:: THE PROBLEM ::
Please print nothing but the lines from the one with "Click the large" to the last line of the records below, and omit pictures.

:: DATA FOR THIS TASK ::

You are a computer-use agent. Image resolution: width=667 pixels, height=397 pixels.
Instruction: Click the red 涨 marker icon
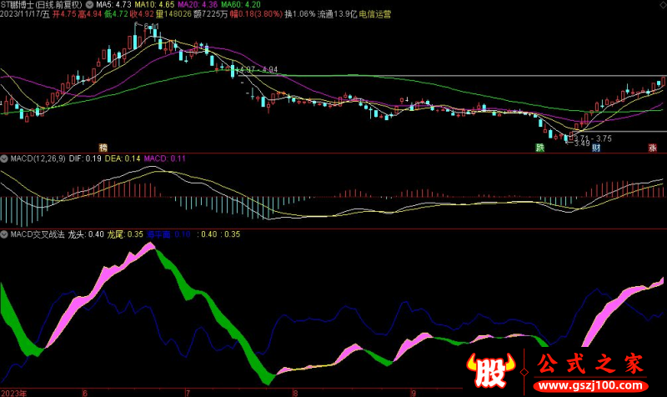click(652, 148)
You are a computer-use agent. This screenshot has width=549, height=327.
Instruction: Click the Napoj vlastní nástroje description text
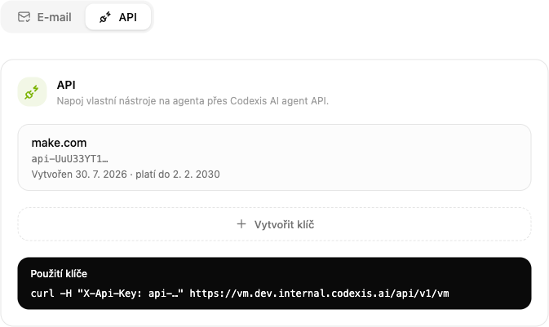click(x=193, y=101)
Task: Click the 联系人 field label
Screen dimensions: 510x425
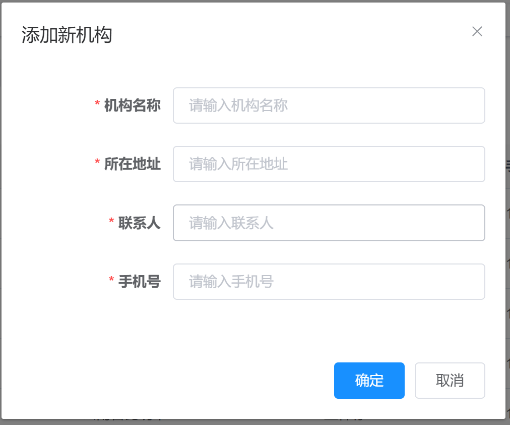Action: point(139,223)
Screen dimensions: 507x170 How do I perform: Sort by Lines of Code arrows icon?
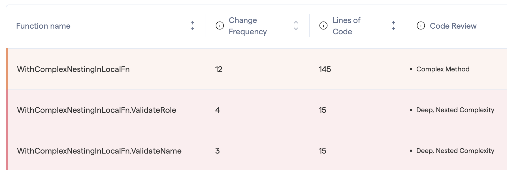(x=393, y=26)
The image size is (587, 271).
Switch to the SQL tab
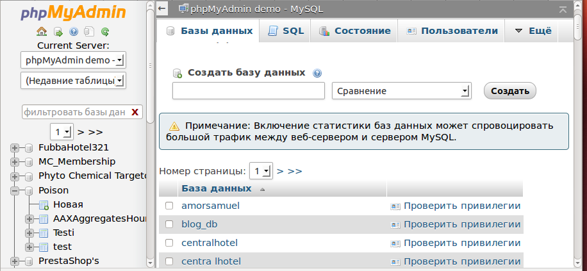(x=286, y=31)
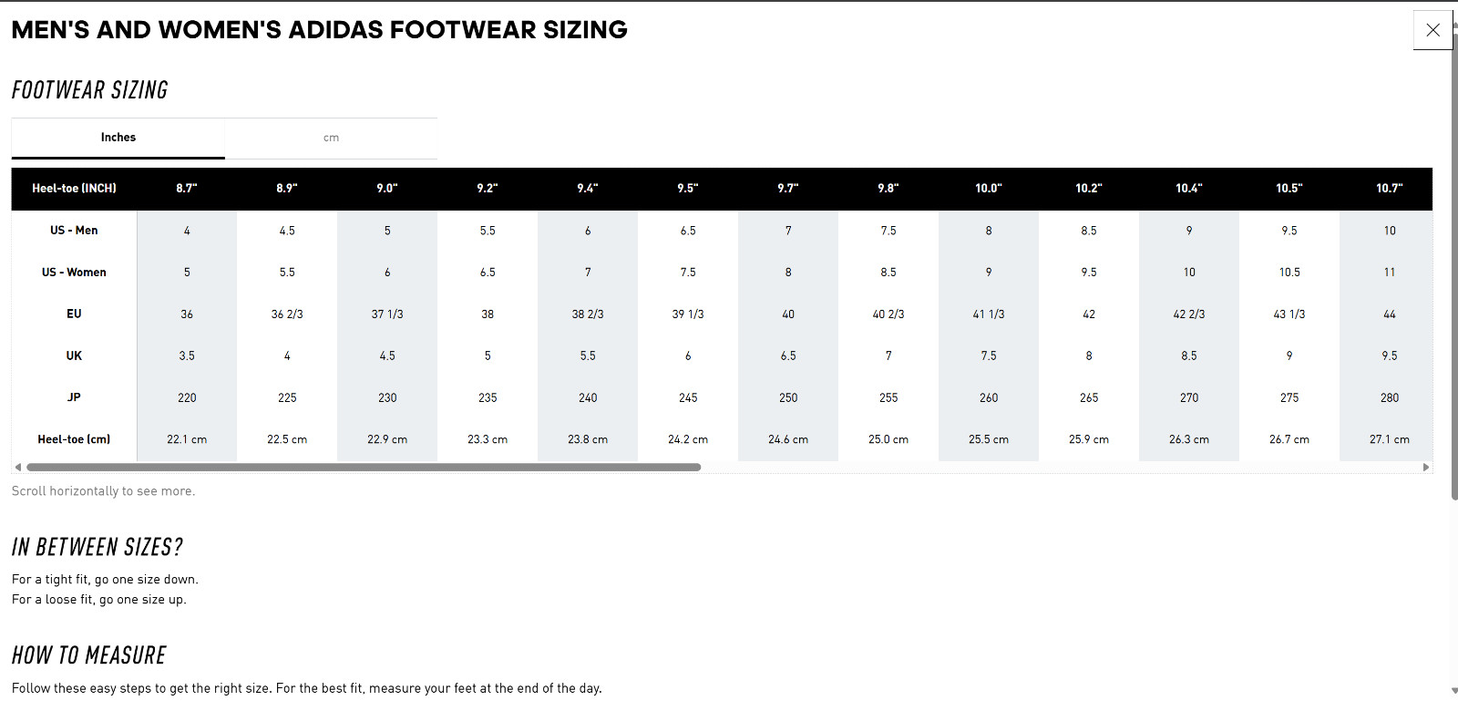The image size is (1458, 711).
Task: Click the How To Measure heading
Action: tap(89, 655)
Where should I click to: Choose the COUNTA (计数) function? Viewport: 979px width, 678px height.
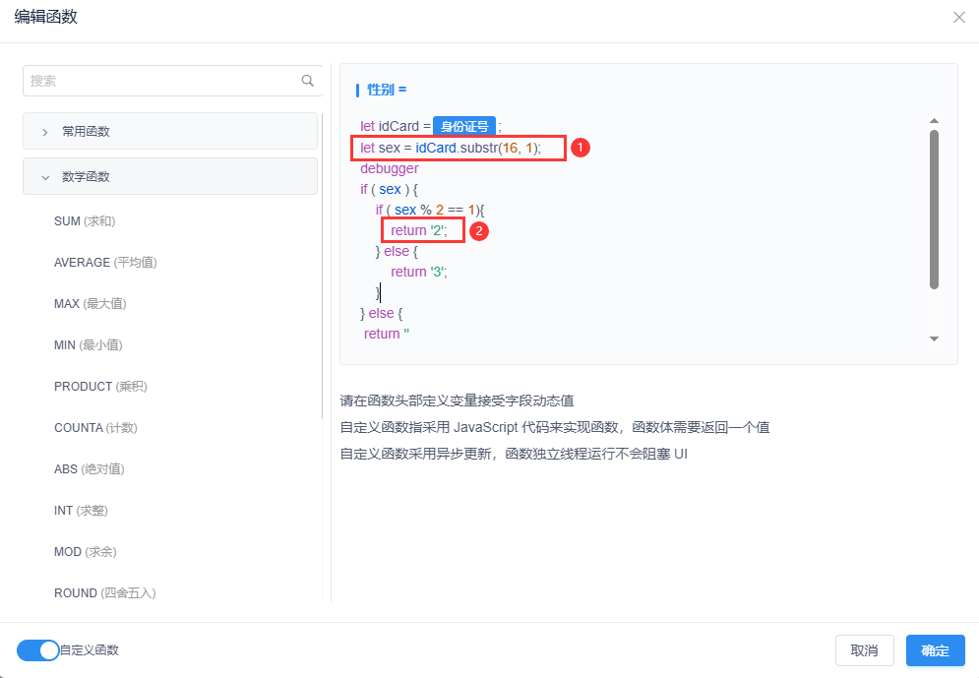pos(95,428)
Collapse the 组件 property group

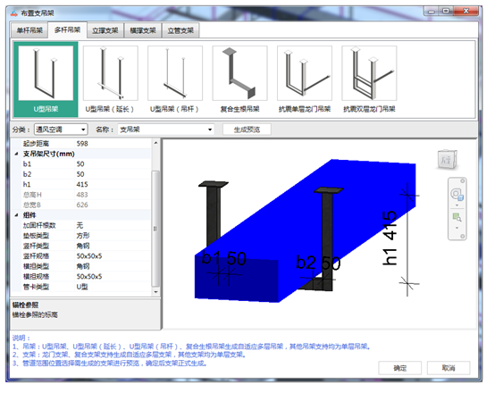16,215
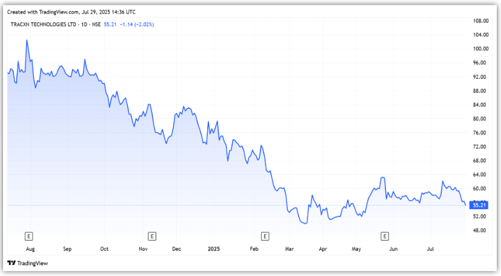Image resolution: width=501 pixels, height=276 pixels.
Task: Open the rightmost earnings E marker
Action: pyautogui.click(x=384, y=235)
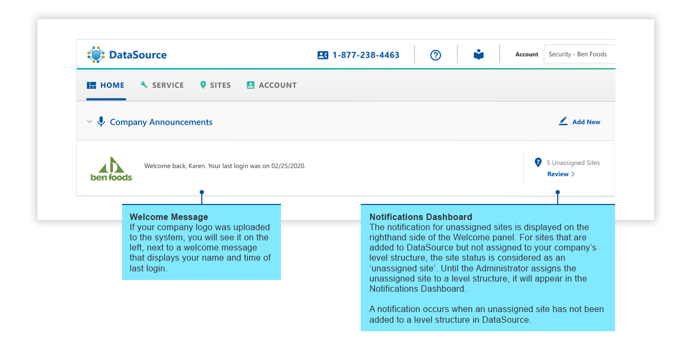Switch to the HOME tab
The height and width of the screenshot is (357, 691).
(x=106, y=85)
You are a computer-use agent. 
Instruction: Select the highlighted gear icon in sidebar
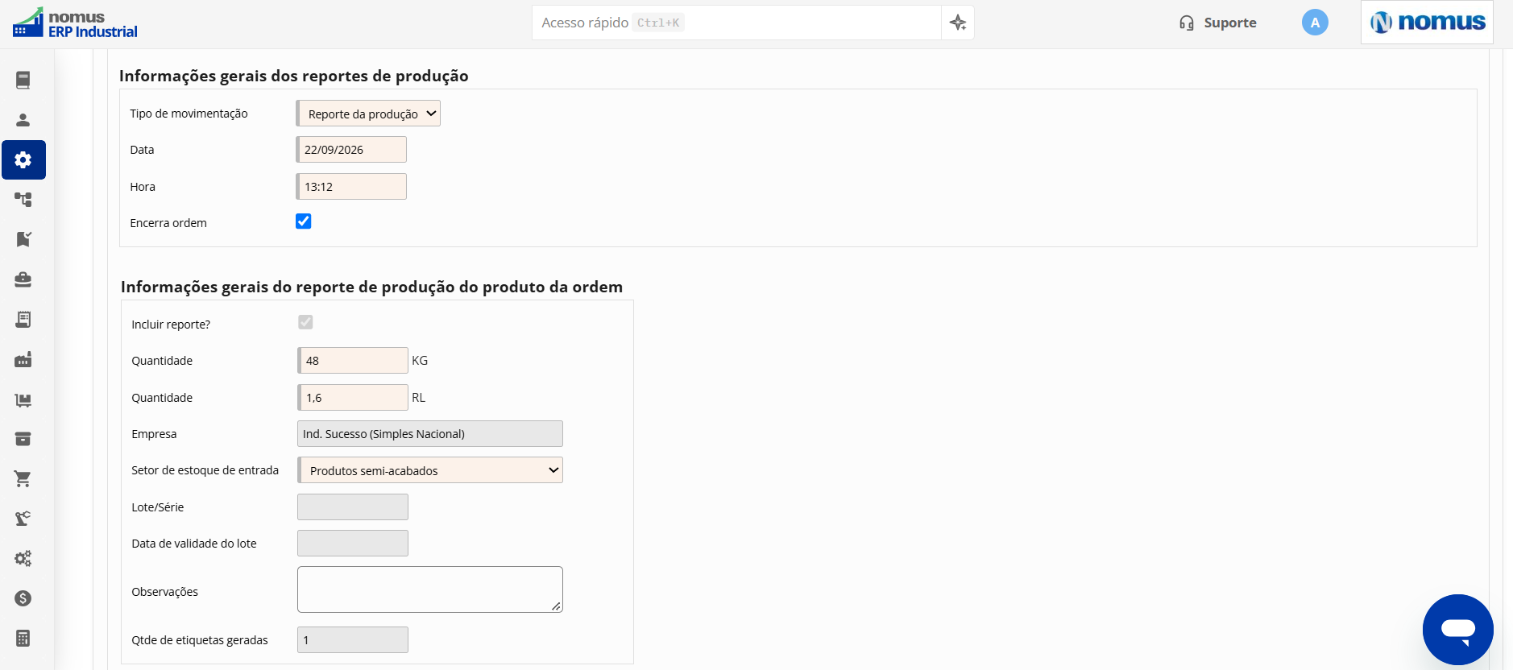pos(23,159)
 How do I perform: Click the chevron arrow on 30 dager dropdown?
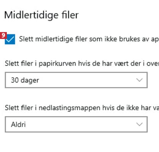140,80
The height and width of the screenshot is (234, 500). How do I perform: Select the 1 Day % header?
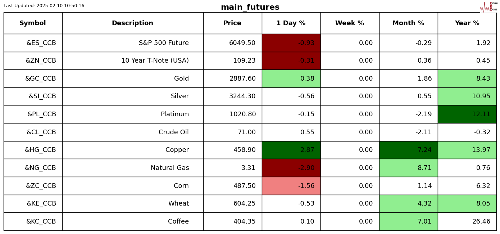[291, 23]
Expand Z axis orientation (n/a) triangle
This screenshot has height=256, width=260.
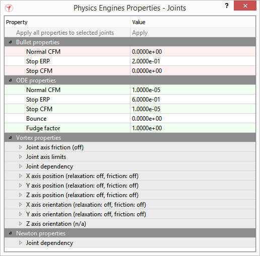(x=20, y=224)
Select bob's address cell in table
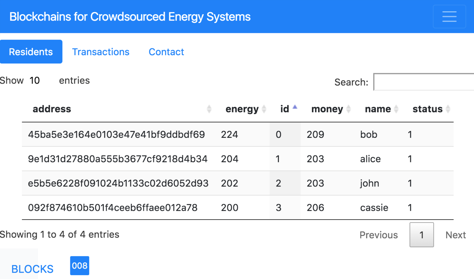 (x=116, y=135)
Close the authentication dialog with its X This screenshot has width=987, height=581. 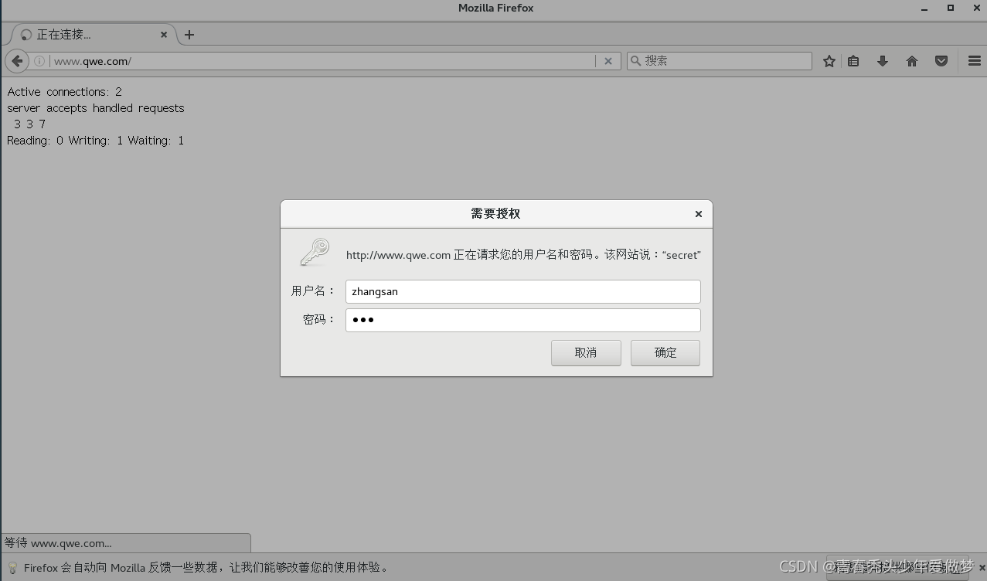[698, 214]
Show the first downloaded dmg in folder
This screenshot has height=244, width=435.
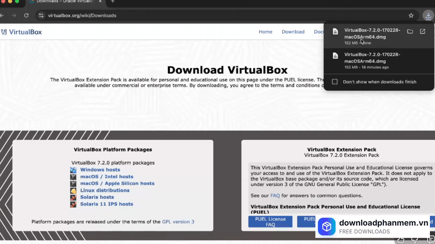tap(410, 32)
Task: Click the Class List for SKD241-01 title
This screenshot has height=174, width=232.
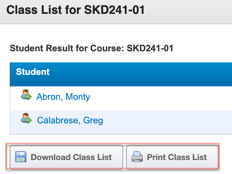Action: click(x=75, y=10)
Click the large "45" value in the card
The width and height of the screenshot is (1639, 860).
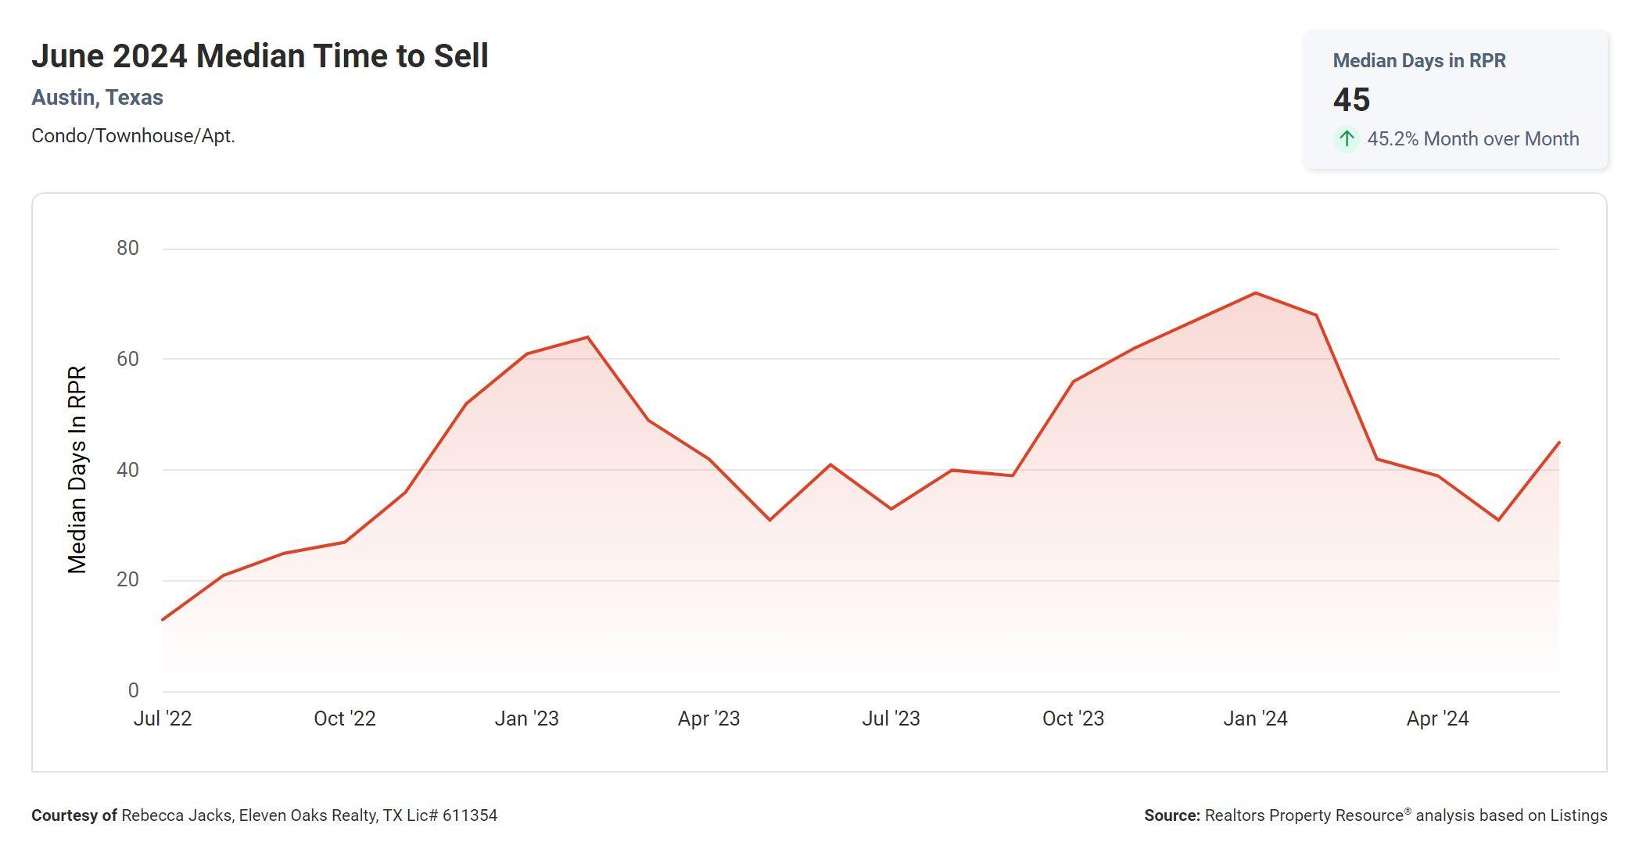tap(1351, 100)
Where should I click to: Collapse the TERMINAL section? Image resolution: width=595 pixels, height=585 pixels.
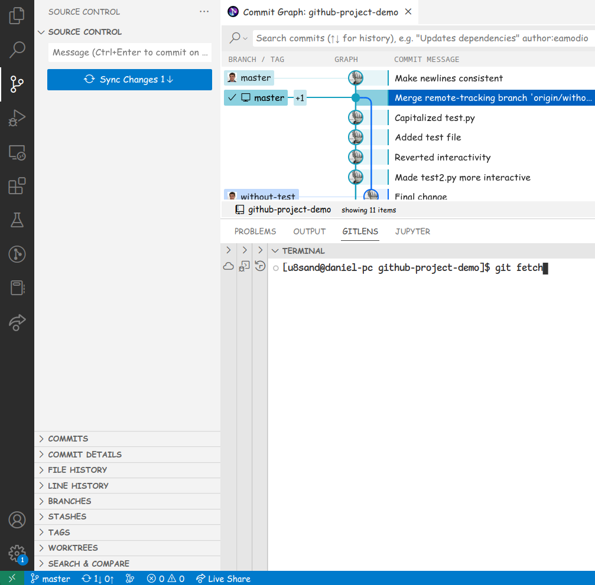coord(275,251)
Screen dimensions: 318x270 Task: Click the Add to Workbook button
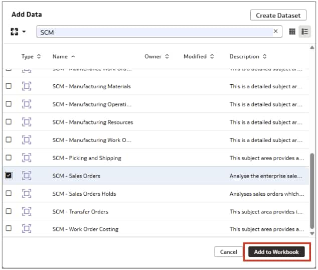(276, 251)
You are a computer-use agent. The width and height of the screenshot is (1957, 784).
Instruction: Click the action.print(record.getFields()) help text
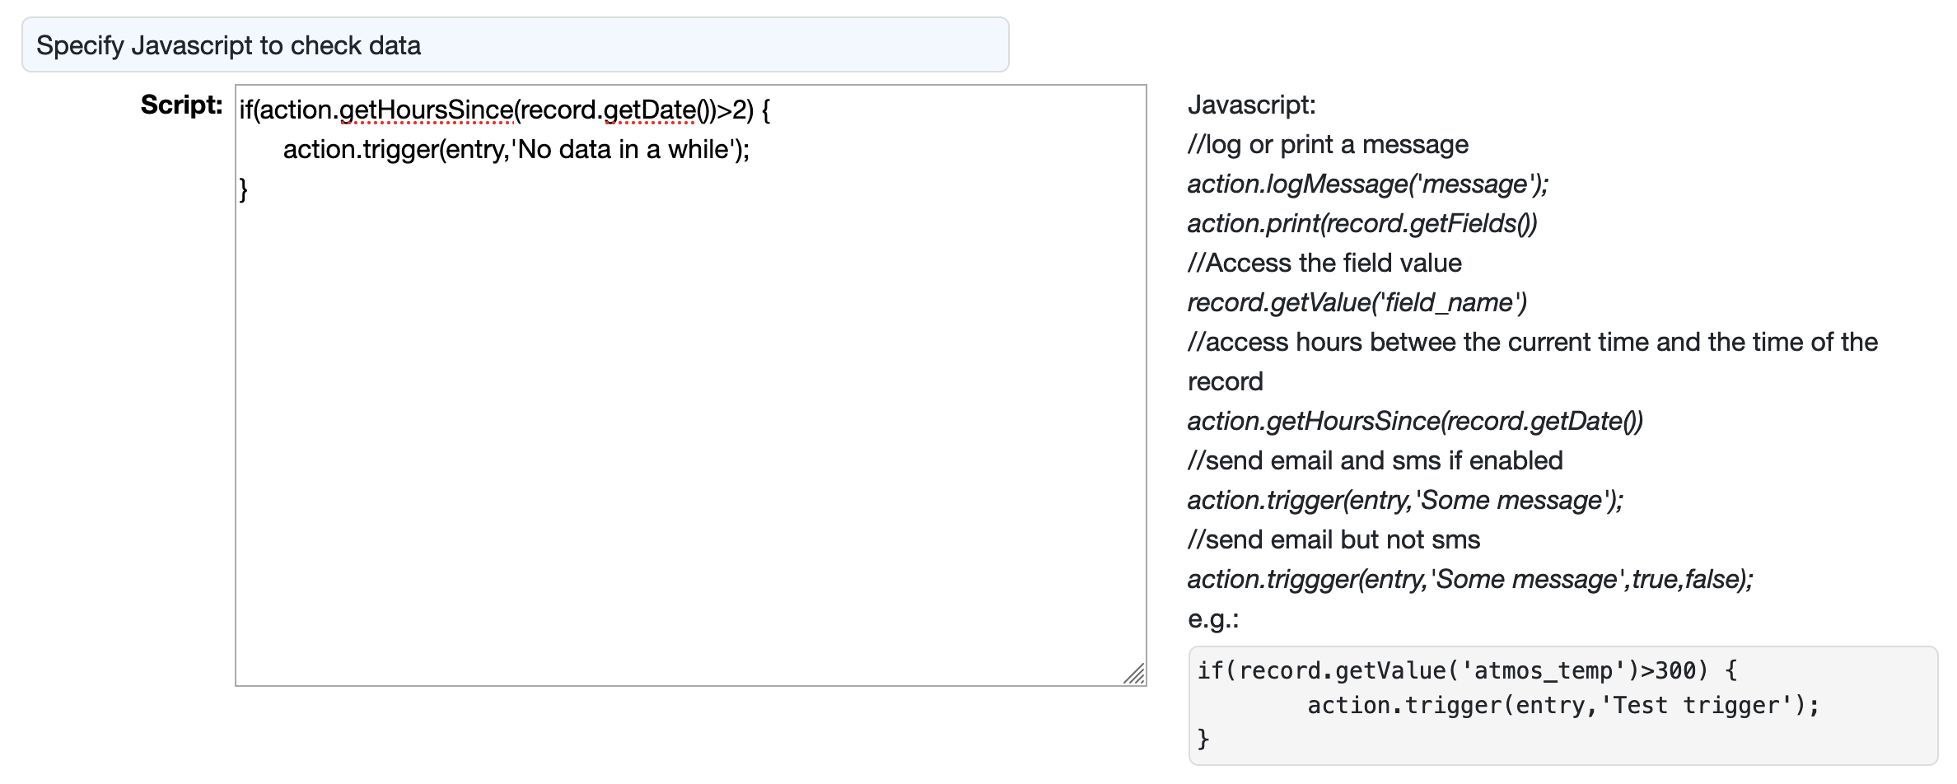click(1361, 223)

:: SOLUTION FOR THIS TASK ::
Click the large "45" value in the card
The width and height of the screenshot is (1639, 860).
tap(1351, 100)
Where should I click to: Collapse the TERMINAL section? Image resolution: width=595 pixels, height=585 pixels.
coord(275,251)
Screen dimensions: 318x270 Task: Click the Add to Workbook button
(276, 251)
You are a computer-use agent. The width and height of the screenshot is (1957, 784).
Instruction: Click the action.print(record.getFields()) help text
click(1361, 223)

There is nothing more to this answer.